It depends on how common you'd like to make the magical and divine interactions in your setting.
In this kind of setting, the divine powers of other Planes don't send entities or servants of their own accord - if they appear, it's because someone else summoned them there. The interesting part to this is that it means summoning is a big deal - you're pulling things into our plane that are exceedingly rare and very few people know enough about to have a bead on how to deal with them.
Obviously, no info makes combats interesting, but it also ends up opening up a lot of setting influence as well - imagine if someone in our actual world summoned the lowest of angels who could tell followers of a faith specific details about their afterlife awaiting them and the glory of their deity? Or to answer some ethical questions?
For arcane casters, imagine what kind of access to magical knowledge some of these beings have that they don't- they'd be able to advance their spell lore by generations... if they can get them to agree to share.
Old school D&D modules sort of go this route - although nearly every adventure had some kind of demon or elemental or something extra planar, it clearly didn't "hop over" on it's own accord and deities send in intervention rarely if at all.

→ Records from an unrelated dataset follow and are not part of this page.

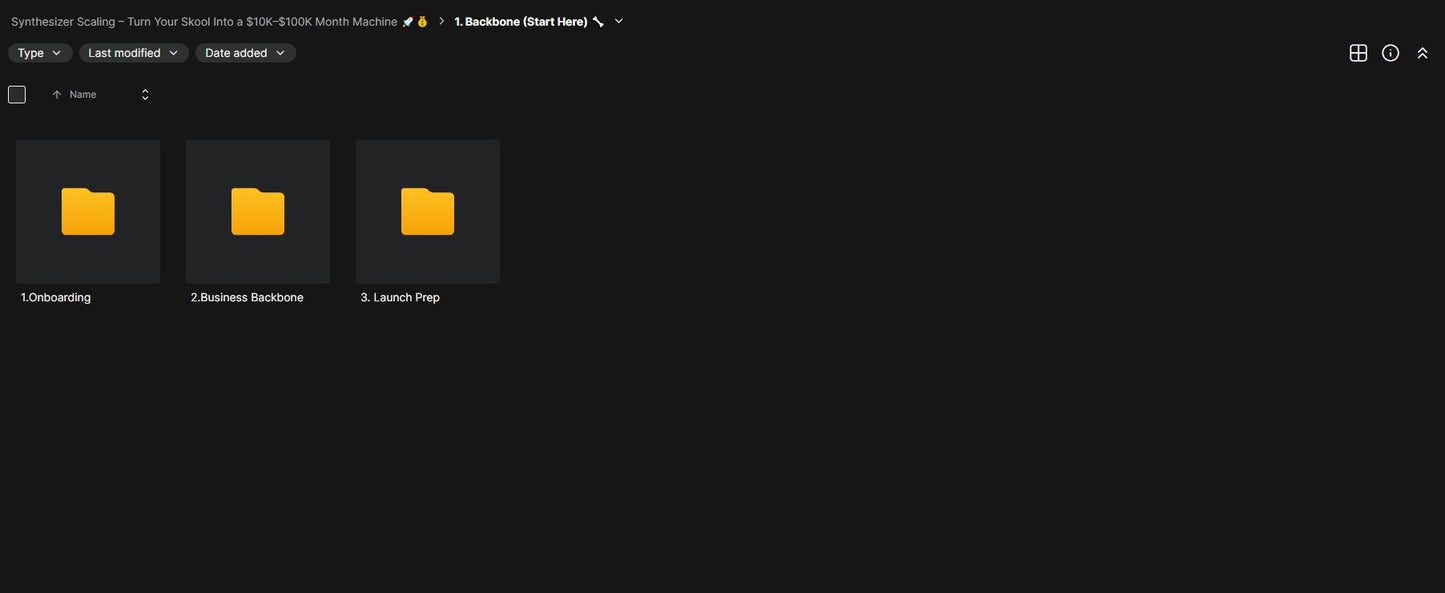The image size is (1445, 593).
Task: Open the 1.Onboarding folder icon
Action: coord(88,211)
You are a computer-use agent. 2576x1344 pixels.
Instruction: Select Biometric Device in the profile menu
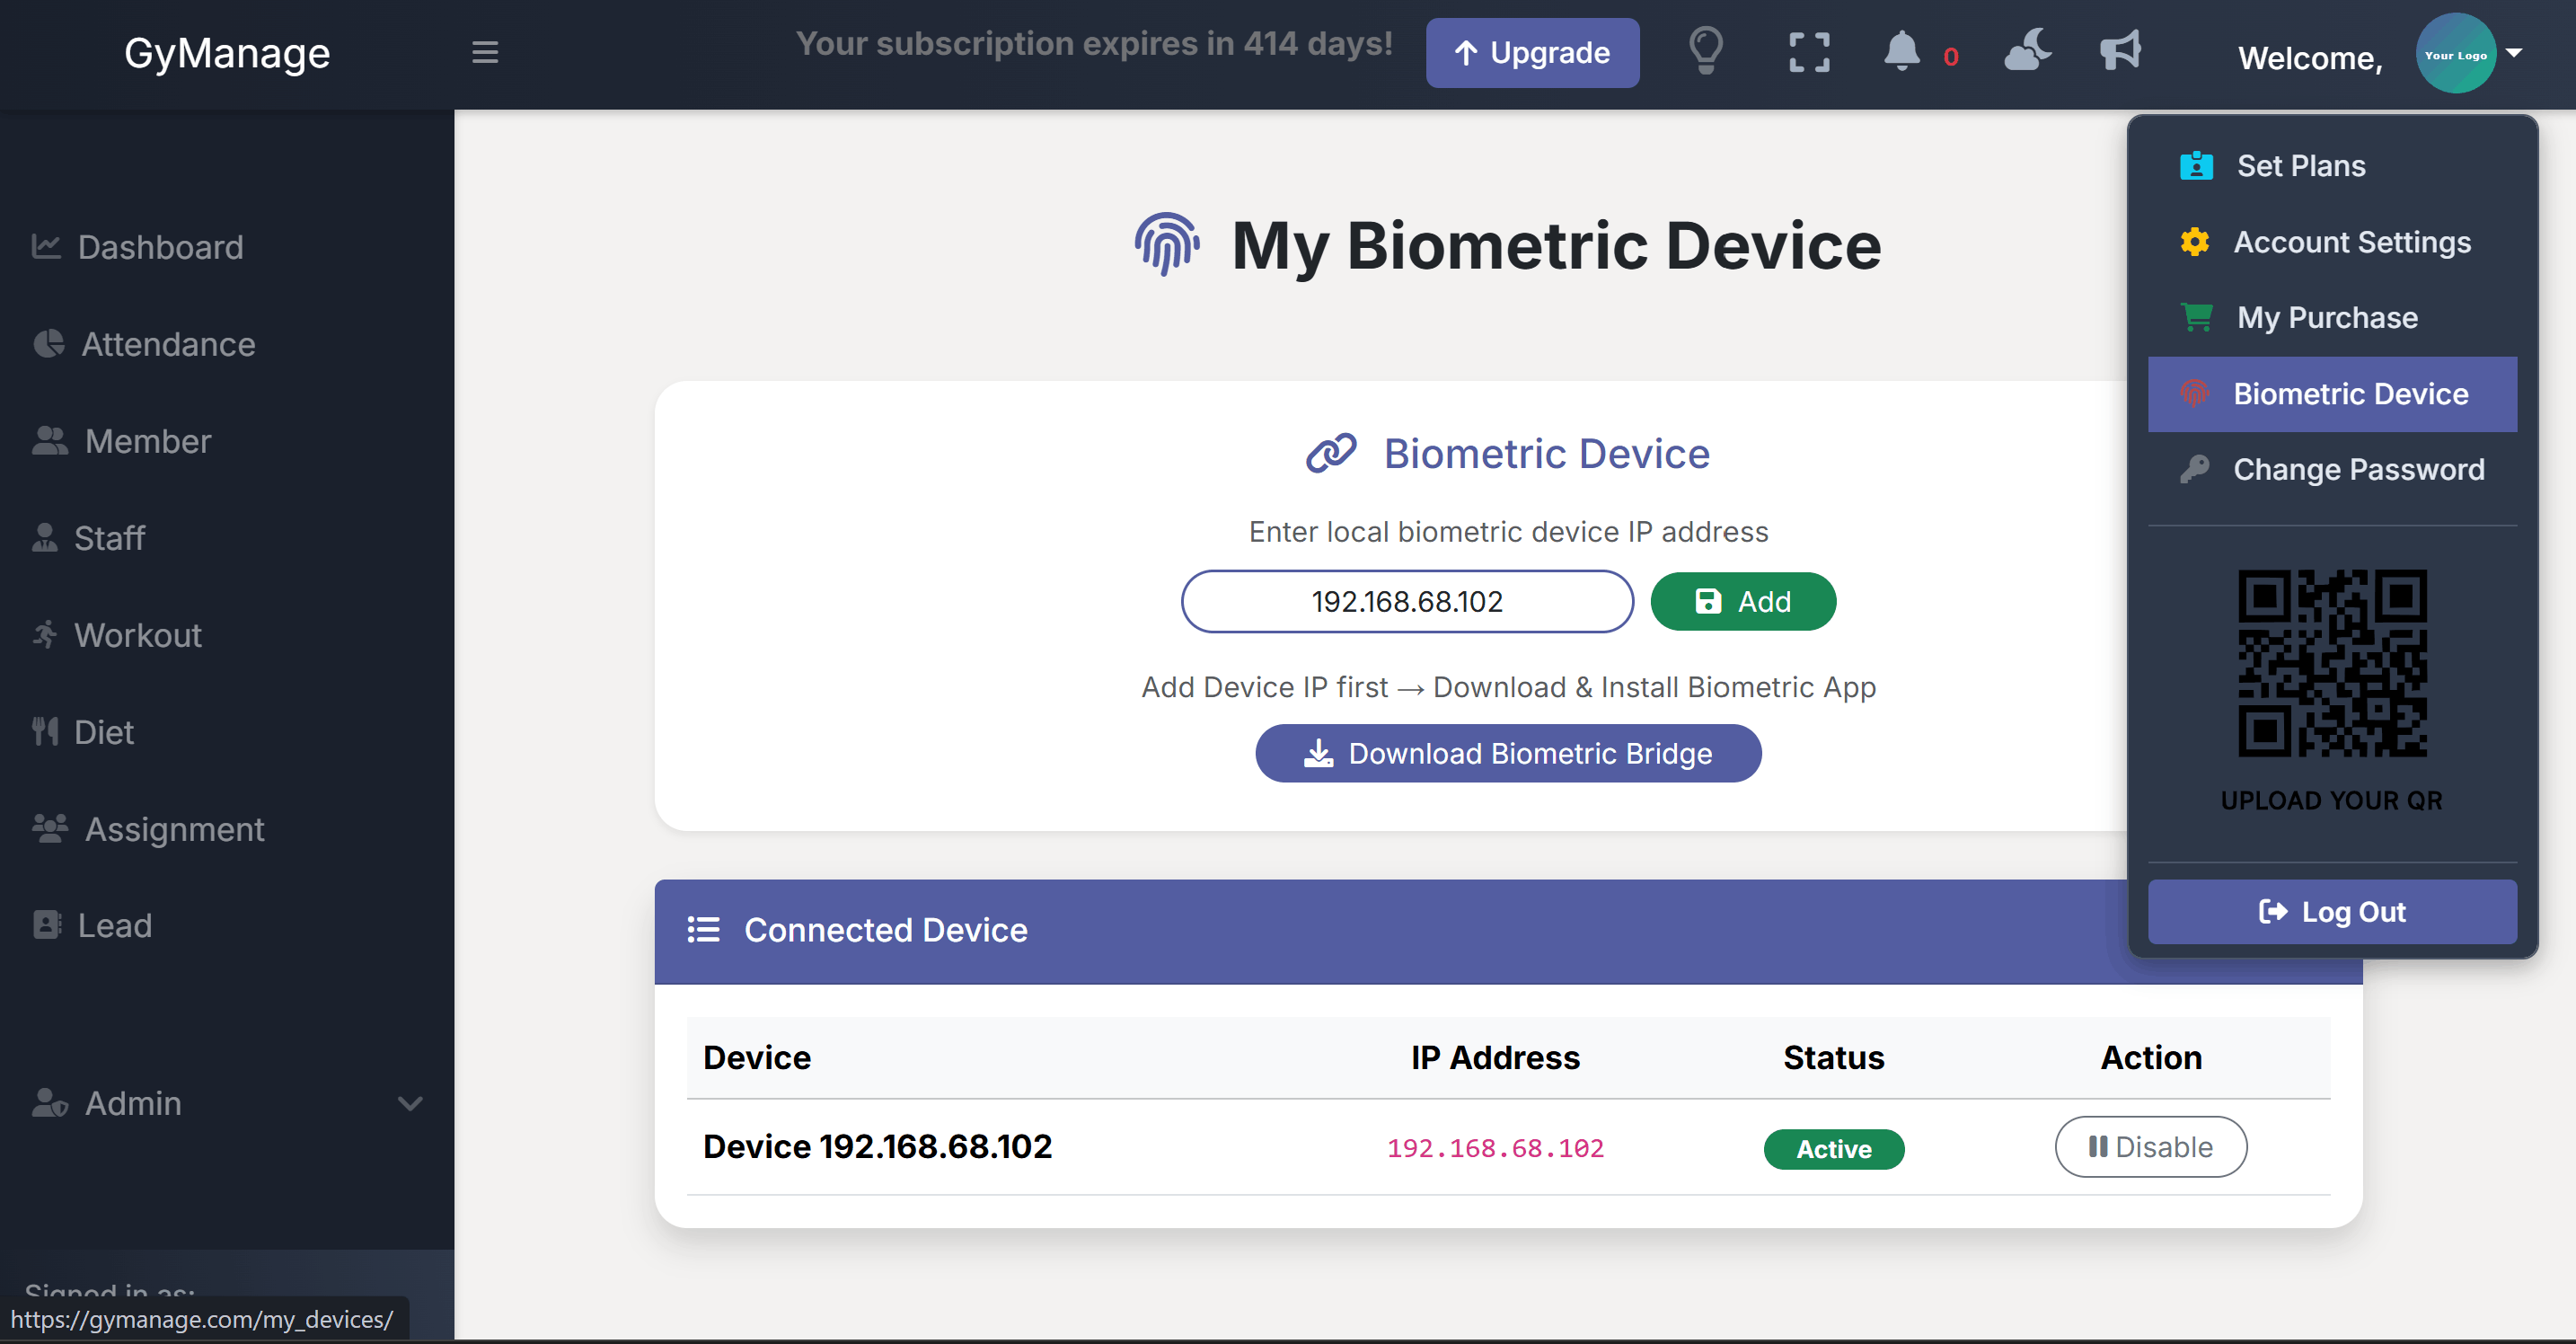click(x=2352, y=394)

The Prime Material Plane is an excellent crossing point, and maybe cosmologically important for it's own reasons, so all kinds of creatures are travelling through all the time. The important thing to remember is that all of these creatures need to have access by some means - something has to be able to Gate them in, and that might be a deity, wizards, more powerful angels/demons, themselves if they're strong enough, or they may have been able to cross over if there's open portals sitting around.
In this case, the Prime Plane might be an unregulated zone where everything crosses through and it's a violent free for all, it might be a battlefield of proxy wars, or it might be a place where you find normally opposed creatures working together or laying low. ("Wait, why is the a high angel and demon working together?" "They're lovers. It's quite romantic. Except the part where the forces of 2 deities both want them dead.")

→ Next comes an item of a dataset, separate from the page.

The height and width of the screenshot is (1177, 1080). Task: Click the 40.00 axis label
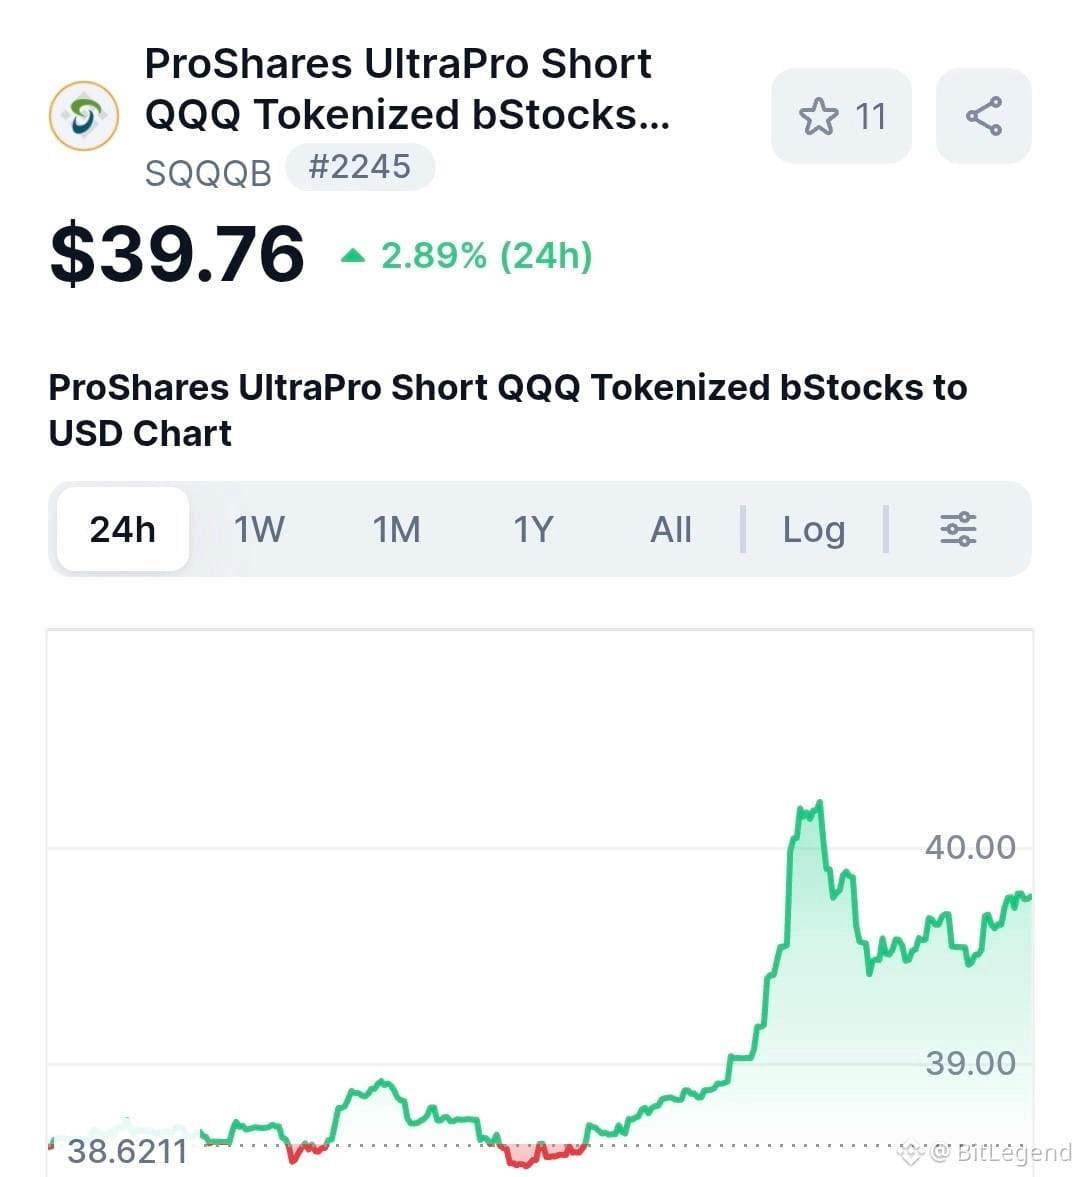tap(970, 847)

As you go later into D&D, you see more and more high interaction settings and modules - where the extra planar creatures become more common - either sent by deities or having found their own ways over through portals.
My Personal Campaigns
I've run both types. At this point, I'm more of a fan of low interaction settings - I like the PCs to get a chance to feel like big players as they get to higher levels and if you have deities and outsiders constantly pouring in, it feels like the PCs are tiny grunts in a big war, even if they're pretty high level by all other accounts. It also becomes harder and harder to justify normal human survival if you've got all these uberpowered things just stomping about all the time.
This also almost always ties into how common you make magic in your campaigns as well - if every city has one or several high level casters, you have to assume planar travel and summons is relatively common. If, like in a lot of older modules, a lot of places have a single 1st through 3rd level caster, and anything higher is pretty rare, you don't have to ask how society isn't overwhelmed by magical options.

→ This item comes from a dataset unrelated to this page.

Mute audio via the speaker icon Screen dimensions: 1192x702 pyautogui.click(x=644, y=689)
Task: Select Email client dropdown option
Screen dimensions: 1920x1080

The questions you start ending up having to answer revolve around "So why hasn't a higher level caster already done X?" with "X" being some kind of massively overpowered world changing action. See this thread that details "Lunar Lich Wars" as an example.
The more gonzo you go, the more fantastic your world becomes, but it also makes it harder to justify how it works, which is a problem for some groups and not at all for others. Go with what works for you and your group.